- [Pixel coordinate grounding data]

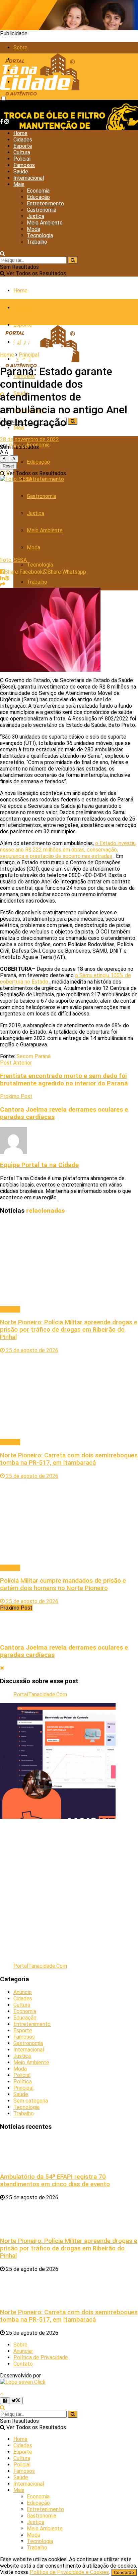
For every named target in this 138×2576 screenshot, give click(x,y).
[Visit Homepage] (39, 96)
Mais (18, 184)
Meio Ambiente (45, 222)
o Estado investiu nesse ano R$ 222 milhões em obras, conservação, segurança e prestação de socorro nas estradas (68, 849)
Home (20, 133)
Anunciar (23, 2351)
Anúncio (22, 1992)
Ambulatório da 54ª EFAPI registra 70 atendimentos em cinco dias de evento (55, 2180)
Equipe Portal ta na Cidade (39, 1165)
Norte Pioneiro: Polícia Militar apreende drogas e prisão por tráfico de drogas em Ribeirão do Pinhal (68, 1330)
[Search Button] (2, 253)
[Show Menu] (2, 312)
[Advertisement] (69, 1888)
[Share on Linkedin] (2, 578)
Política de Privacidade (40, 2357)
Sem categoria (30, 2100)
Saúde (20, 171)
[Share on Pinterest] (7, 578)
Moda (33, 229)
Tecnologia (40, 235)
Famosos (24, 165)
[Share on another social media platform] (2, 584)
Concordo (124, 2572)
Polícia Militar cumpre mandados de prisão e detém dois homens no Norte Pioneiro (63, 1584)
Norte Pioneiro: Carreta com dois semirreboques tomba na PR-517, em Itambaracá (69, 1459)
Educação (38, 197)
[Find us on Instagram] (6, 121)
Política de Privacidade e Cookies (69, 2572)
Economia (38, 191)
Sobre (20, 47)
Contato (23, 2364)
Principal (29, 354)
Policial (21, 159)
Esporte (22, 146)
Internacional (28, 178)
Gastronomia (41, 210)
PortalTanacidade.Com (40, 1694)
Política (22, 2081)
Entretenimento (45, 203)
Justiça (35, 216)
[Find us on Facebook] (2, 121)
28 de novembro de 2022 (29, 439)
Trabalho (37, 242)
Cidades (22, 139)
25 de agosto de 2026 (31, 1350)
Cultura (21, 152)
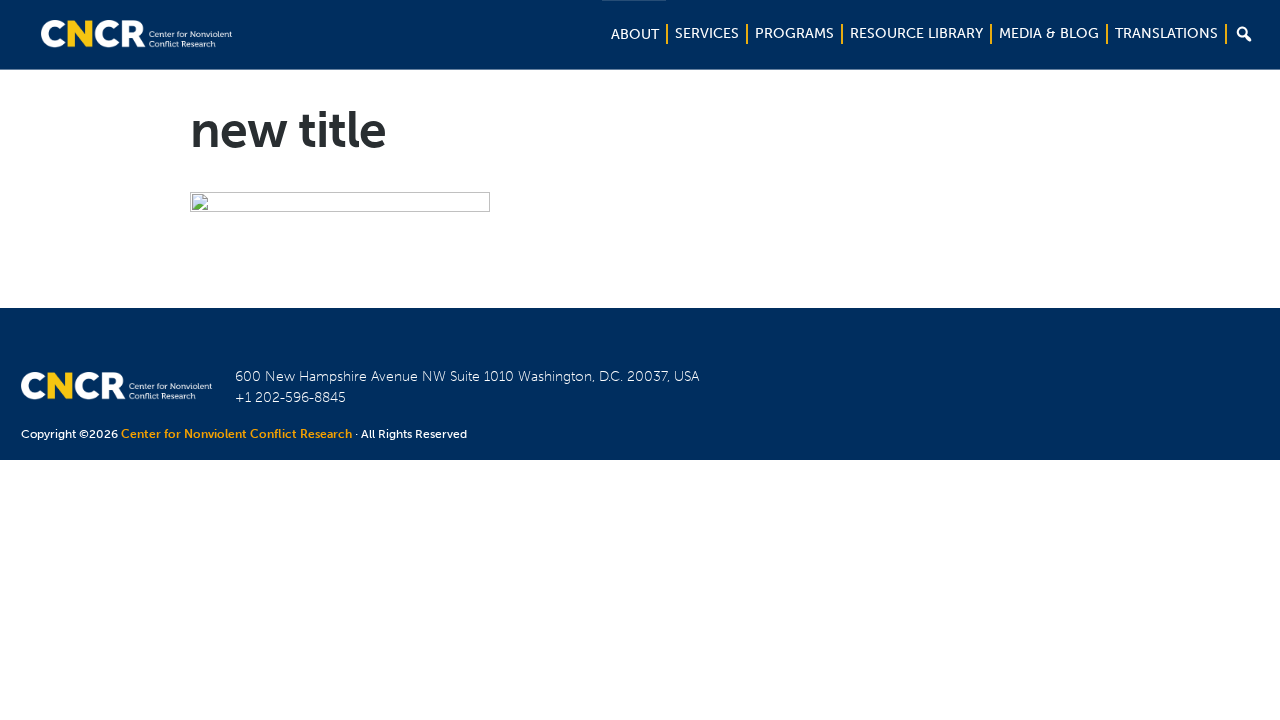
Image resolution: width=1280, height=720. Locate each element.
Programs (794, 33)
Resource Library (916, 33)
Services (707, 33)
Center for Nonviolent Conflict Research (236, 434)
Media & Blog (1049, 33)
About (635, 34)
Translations (1166, 33)
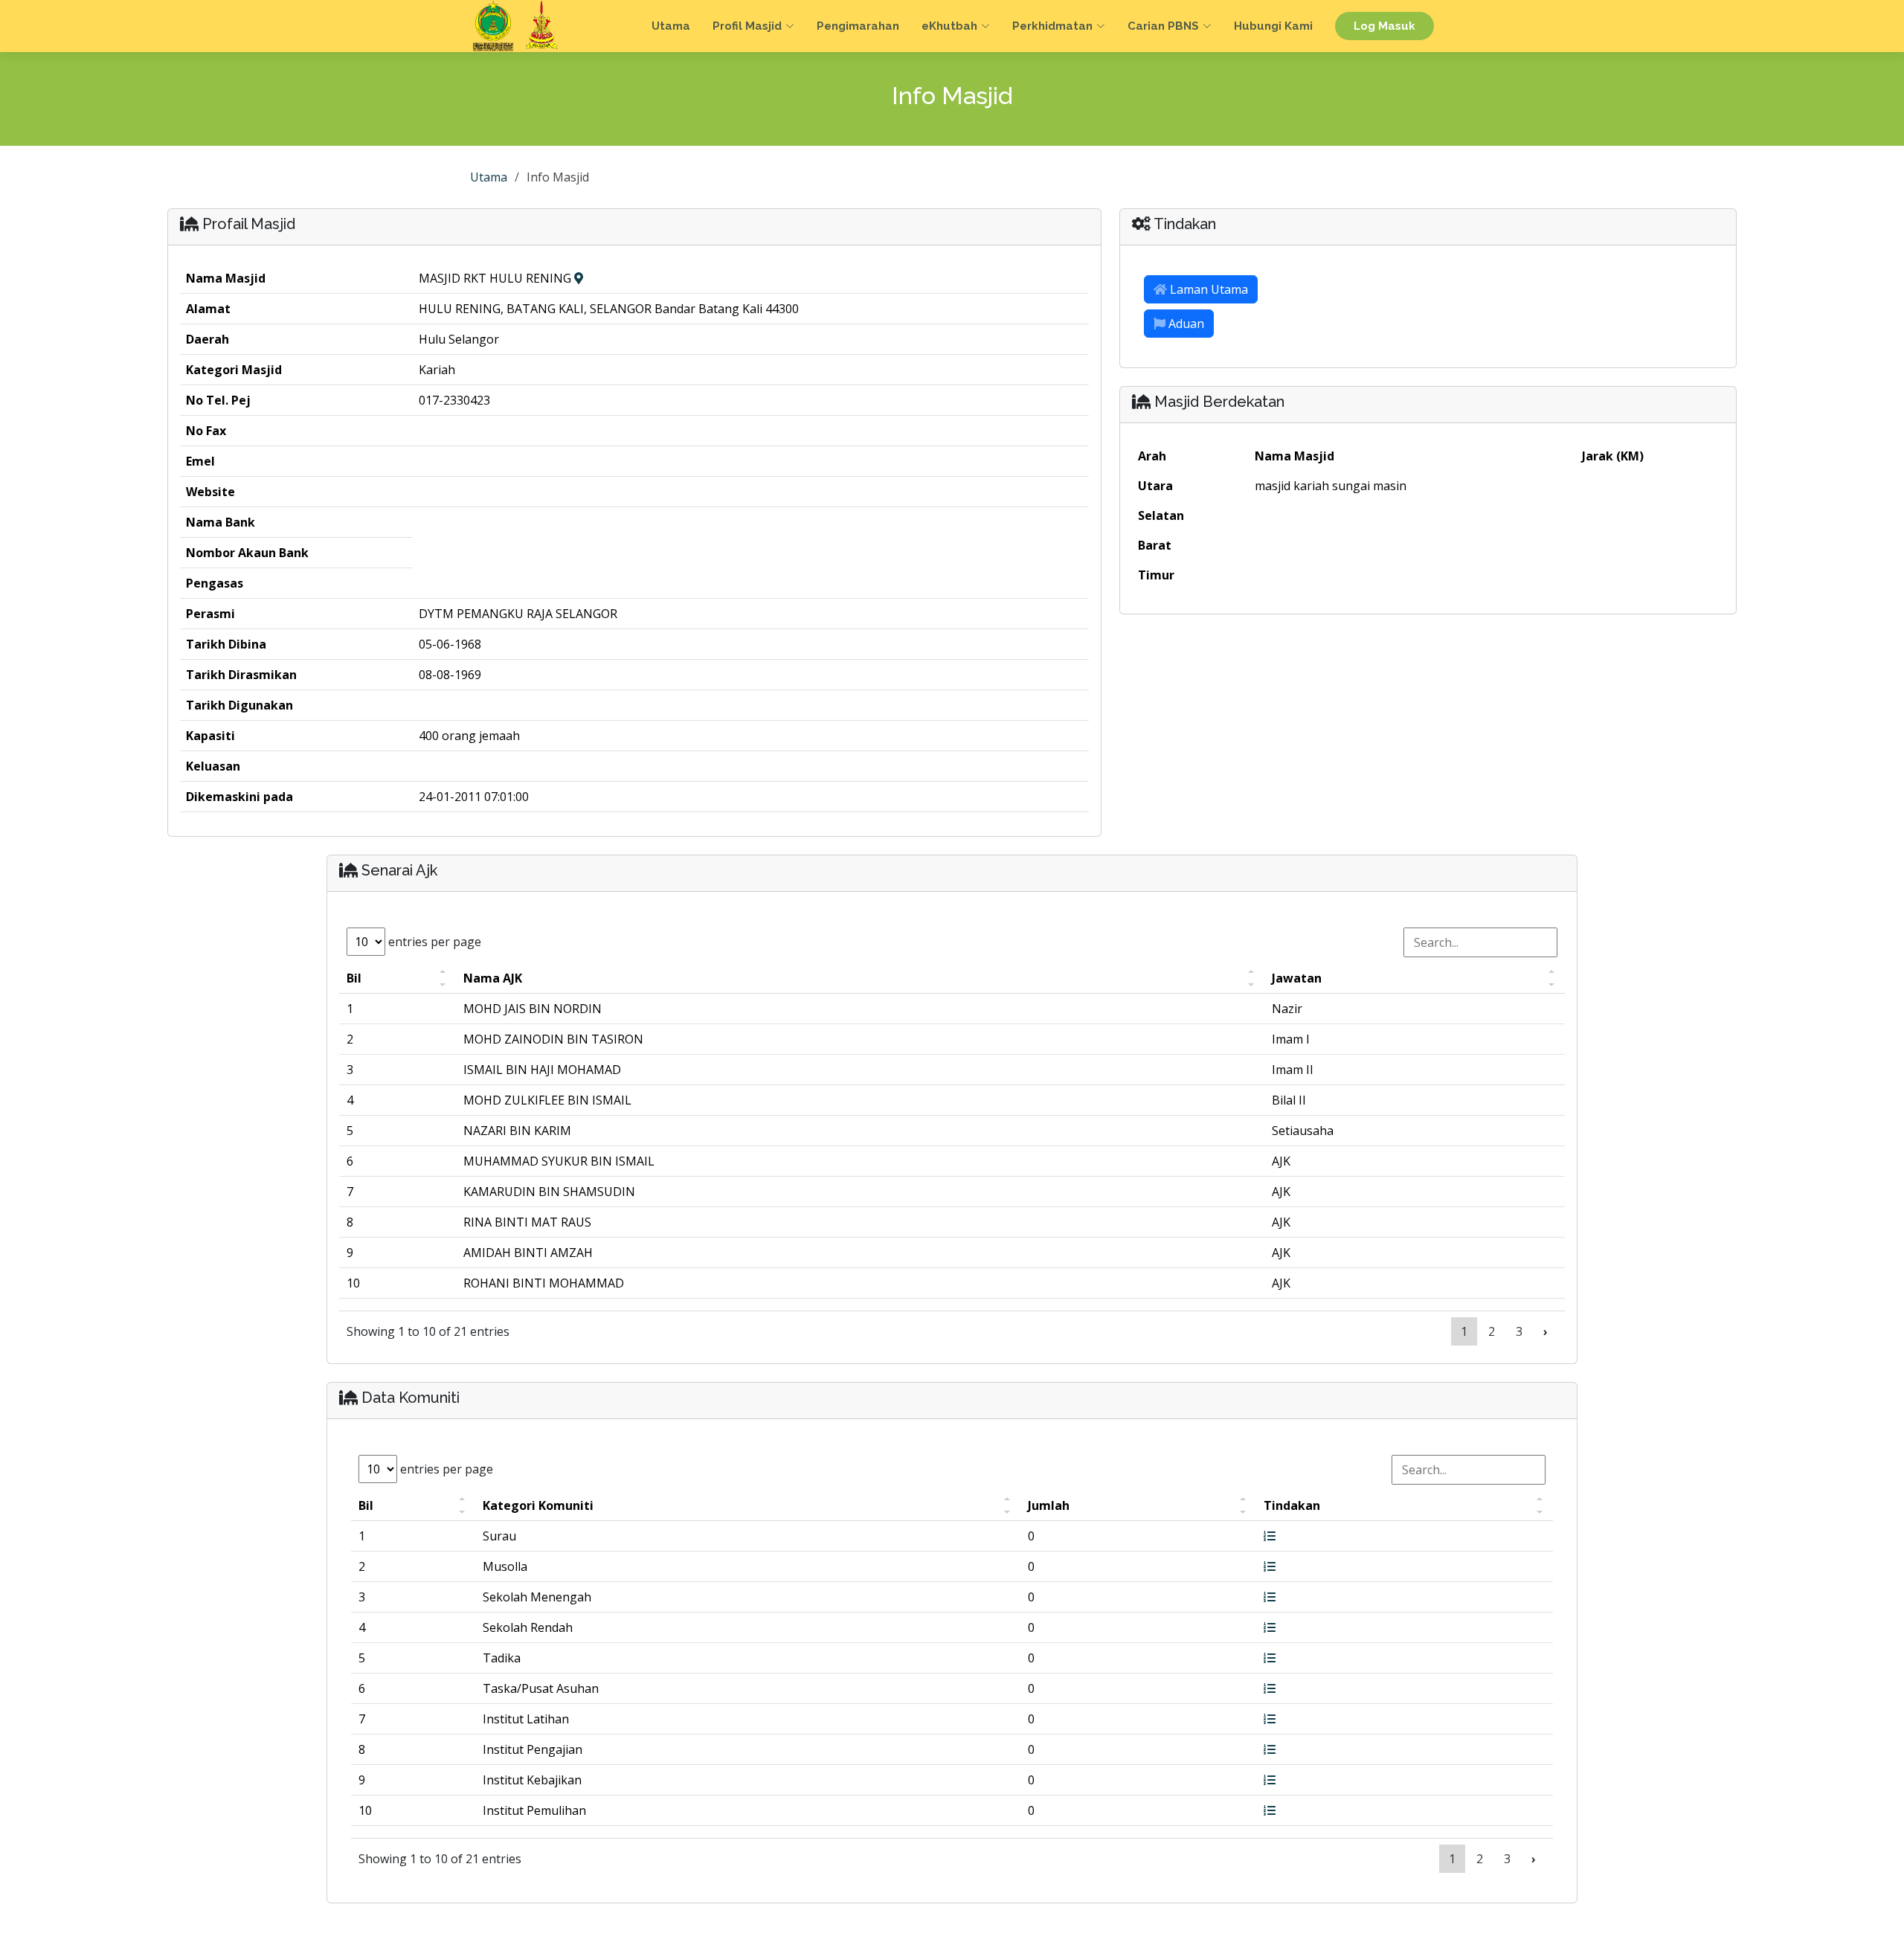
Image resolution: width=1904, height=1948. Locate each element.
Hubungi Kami (1273, 26)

- [Problem details]
What is the number of lines in these entries that hold "prisão"? Reply with the figure alone.

- [Task output]
2